We heard from our difficult child many times that we were messing up her life. Even in the halfway house, she would tell me things and then tell me not to tell anyone or she would get hurt. It was all manipulation.

Considering how abusive he still is to you, AG, I really believe that a halfway house is your only solution. I have to warn you though. He is going to fight it tooth and nail and you have to be prepared with option B if he gets kicked out of the halfway house.

I was watching Dr. Drew the other night and someone sent in a question about what to do if their substance abusing son didn't have insurance for a treatement program. His answer was to find a halfway house that usually run "only" about $800 a month and to join Nar-anon and that the people there would have advice about other low cost help that is available.

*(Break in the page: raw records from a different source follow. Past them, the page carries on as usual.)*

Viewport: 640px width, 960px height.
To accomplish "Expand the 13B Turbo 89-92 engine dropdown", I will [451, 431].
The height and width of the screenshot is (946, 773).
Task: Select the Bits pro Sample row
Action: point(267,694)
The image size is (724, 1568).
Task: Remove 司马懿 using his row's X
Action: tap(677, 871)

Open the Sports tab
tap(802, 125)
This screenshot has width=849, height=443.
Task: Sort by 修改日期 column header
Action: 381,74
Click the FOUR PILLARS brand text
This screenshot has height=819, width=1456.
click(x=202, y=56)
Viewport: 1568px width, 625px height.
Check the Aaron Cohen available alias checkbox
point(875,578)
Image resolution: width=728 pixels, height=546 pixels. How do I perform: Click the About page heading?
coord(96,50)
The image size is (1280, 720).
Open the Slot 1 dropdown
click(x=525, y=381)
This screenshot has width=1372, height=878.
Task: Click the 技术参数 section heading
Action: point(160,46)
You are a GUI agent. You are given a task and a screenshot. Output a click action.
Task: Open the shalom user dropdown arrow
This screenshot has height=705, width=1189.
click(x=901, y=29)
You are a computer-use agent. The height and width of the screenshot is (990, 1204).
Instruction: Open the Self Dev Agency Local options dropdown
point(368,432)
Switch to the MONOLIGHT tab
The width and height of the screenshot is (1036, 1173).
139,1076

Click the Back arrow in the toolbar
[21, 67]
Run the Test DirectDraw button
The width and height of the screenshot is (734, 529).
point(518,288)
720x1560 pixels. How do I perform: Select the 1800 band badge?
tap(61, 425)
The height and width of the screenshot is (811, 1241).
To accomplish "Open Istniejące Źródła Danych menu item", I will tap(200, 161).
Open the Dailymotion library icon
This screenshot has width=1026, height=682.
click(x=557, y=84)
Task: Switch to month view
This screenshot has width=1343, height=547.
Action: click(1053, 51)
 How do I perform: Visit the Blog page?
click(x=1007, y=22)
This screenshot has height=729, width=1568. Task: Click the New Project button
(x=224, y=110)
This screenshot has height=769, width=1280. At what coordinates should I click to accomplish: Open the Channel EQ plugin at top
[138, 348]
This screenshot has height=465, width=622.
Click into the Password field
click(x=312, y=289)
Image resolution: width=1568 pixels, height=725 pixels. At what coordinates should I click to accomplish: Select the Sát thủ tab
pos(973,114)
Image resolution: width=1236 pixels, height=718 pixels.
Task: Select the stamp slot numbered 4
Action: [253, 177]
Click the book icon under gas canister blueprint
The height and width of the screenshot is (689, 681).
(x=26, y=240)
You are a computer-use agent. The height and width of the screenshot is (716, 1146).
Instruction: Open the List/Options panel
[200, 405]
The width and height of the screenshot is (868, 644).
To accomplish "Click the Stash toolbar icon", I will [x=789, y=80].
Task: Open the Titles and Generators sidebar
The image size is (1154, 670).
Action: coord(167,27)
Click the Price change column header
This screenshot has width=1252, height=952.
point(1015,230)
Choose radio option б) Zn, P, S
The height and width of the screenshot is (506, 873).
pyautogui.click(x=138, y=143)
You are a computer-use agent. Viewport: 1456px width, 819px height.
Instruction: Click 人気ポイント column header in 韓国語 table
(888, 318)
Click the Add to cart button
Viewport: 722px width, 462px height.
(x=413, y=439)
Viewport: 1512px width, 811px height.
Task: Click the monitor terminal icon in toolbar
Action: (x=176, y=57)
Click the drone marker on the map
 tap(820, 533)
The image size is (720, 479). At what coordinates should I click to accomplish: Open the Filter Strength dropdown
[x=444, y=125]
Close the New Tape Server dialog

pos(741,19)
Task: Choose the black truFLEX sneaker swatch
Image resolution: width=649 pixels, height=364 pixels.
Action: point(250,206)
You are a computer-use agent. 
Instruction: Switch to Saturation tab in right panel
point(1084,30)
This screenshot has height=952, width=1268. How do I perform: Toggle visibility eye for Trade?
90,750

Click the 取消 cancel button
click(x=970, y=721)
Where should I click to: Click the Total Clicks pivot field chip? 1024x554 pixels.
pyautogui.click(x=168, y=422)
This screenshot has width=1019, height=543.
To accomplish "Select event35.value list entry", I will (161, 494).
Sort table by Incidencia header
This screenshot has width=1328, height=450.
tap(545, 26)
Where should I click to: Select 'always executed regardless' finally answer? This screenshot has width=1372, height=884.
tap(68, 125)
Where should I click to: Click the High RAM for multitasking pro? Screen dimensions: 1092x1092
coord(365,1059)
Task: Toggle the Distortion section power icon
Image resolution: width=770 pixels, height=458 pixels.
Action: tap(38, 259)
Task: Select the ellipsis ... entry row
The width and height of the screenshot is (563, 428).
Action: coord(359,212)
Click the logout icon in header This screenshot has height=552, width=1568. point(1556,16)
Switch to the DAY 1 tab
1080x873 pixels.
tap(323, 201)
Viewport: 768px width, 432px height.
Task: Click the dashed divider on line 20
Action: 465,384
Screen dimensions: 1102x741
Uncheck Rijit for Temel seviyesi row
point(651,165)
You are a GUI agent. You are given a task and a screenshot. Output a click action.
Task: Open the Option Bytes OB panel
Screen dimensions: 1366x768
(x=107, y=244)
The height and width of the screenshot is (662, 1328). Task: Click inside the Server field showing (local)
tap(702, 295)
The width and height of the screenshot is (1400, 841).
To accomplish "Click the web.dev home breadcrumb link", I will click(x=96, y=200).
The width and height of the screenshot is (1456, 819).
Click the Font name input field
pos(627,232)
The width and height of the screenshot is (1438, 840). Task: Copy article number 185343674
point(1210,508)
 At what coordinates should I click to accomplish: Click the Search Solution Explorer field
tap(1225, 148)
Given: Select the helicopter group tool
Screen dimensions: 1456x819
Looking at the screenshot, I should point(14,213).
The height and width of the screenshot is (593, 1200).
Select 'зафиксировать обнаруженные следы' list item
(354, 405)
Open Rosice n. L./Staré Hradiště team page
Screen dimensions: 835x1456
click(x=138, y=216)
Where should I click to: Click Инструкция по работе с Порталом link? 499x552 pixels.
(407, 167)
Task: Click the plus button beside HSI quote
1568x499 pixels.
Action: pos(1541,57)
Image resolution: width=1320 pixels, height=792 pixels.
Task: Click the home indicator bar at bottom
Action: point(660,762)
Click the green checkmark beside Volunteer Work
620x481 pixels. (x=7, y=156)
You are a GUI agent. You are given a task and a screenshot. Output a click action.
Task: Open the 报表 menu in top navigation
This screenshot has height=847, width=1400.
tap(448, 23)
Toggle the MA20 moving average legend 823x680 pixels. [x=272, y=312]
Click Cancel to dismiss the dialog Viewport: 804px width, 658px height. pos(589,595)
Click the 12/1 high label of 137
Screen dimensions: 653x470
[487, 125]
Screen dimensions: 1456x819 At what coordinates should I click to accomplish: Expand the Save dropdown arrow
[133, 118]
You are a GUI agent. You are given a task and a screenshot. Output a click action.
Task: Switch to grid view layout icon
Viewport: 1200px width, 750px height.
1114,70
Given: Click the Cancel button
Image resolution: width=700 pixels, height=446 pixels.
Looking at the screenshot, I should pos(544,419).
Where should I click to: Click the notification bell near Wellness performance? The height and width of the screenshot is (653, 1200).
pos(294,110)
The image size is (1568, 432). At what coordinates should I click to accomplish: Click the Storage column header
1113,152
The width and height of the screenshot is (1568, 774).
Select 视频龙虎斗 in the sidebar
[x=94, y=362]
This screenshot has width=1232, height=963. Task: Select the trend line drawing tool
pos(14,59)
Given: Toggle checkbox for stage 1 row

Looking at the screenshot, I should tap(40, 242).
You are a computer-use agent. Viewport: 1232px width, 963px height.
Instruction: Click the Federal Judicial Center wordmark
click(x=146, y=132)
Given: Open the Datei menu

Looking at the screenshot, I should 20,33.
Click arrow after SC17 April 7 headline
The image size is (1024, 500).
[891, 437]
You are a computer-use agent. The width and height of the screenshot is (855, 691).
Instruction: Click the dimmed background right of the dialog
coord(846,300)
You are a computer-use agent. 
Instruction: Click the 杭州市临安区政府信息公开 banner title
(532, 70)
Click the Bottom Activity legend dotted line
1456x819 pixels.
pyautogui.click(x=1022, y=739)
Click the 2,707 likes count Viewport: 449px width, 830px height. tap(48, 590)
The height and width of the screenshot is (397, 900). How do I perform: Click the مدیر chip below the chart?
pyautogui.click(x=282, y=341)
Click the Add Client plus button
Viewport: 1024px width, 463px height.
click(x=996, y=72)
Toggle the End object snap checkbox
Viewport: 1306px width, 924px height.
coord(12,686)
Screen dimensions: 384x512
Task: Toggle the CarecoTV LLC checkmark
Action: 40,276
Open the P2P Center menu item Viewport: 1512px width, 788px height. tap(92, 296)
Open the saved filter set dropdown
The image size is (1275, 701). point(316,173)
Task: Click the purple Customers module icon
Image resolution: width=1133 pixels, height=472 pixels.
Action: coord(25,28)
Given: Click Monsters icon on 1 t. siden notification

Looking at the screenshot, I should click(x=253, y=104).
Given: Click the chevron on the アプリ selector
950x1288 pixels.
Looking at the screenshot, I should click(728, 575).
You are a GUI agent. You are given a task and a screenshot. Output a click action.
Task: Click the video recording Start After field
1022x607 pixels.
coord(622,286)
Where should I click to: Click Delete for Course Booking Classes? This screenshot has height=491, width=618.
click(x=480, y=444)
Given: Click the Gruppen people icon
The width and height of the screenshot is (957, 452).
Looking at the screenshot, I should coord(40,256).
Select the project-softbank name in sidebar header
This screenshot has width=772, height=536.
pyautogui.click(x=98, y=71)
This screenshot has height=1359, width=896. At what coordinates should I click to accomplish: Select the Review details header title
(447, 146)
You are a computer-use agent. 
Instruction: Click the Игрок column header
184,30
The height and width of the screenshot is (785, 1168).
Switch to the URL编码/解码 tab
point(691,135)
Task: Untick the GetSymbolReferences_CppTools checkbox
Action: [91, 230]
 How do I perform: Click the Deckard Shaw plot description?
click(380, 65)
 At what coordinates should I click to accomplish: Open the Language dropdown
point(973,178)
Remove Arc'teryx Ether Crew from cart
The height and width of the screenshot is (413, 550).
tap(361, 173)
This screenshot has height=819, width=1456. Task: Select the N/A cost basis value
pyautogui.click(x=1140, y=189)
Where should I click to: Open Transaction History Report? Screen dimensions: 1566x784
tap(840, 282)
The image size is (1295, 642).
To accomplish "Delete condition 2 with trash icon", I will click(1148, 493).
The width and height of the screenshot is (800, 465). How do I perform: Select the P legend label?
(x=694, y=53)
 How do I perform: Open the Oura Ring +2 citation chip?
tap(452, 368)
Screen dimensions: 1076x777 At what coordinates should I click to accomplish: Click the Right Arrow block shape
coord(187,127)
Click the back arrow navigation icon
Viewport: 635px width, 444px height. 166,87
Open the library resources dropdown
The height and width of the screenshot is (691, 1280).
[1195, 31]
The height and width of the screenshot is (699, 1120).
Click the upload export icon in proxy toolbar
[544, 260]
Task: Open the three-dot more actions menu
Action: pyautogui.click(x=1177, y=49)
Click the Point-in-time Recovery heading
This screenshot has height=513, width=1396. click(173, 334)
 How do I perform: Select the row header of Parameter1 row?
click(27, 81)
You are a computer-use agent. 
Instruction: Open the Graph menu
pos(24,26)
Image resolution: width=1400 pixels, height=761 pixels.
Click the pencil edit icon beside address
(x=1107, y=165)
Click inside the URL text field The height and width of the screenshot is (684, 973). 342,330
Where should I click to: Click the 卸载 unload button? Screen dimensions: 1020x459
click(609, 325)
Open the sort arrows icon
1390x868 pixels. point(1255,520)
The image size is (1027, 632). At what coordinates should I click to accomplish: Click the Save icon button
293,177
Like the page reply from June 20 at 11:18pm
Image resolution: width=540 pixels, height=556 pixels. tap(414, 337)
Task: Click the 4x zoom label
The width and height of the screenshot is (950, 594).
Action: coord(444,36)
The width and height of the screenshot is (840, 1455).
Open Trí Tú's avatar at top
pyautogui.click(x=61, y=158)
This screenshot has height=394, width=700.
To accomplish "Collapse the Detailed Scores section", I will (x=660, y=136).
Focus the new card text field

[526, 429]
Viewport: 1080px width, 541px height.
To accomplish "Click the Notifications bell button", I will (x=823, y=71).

I kind of chuckled at the "only" $800 a month. How many of us have an extra $800 a month?

~Kathy
 
A

AmericanGirl

Guest
Hung up on him again.

He called and was nice at first. Still pushing for hotel. Talked down about sober houses. Said the one nearby had lots of relapses and they made you go to their meetings. Said counselors got kickbacks from the house he talked to last week. Yeah, sure. (They won't take him because he is 18.)

Then he is mad because I told family counselor that he wanted to see his idiot friend, H, who lives with a murderer. Said me doing stuff like that could get him killed.

He was ugly so I told him I was hanging up and he could call me again when he was calm. He called six times in five minutes. I answered on a last call and told him to wait at least an hour and then hung up.

I am even more convinced he MUST go into a sober house. Am concerned that it may be hard to get him admitted at this late date.

I don't know what the rehab will do if I refuse to come get him unless he has a sober house to go into.

Called a local one - 3-6 week waiting period. Thinking that is where he needs to go after partial hospitalization.

Going to pray a whole, whole lot and head over in the morning.

My agenda:

1. Does difficult child have a dual diagnosis?
2. What sober houses in the area will take a 18 year old? Can you call and help to facilitate getting him admitted straight from your facility?
 

DammitJanet

Well-Known Member
Wantspeace....Cory was dxd at 4 with ADHD and ODD. At 13 he was then dxd with bipolar and ADHD. At about 20 or 21 he was dxd bipolar and pesonality disorder not otherwise specified. (not otherwise specified)

About 8 months ago he went to another psychiatrist and that doctor said Cory now was showing very few signs of bipolar but he was over the moon with signs of ADHD. That doctor said he feels that Cory most probably fell into the category of kids that are now going to be labeled as having Temper Dis-regularization Disorder which is in the DSM-V.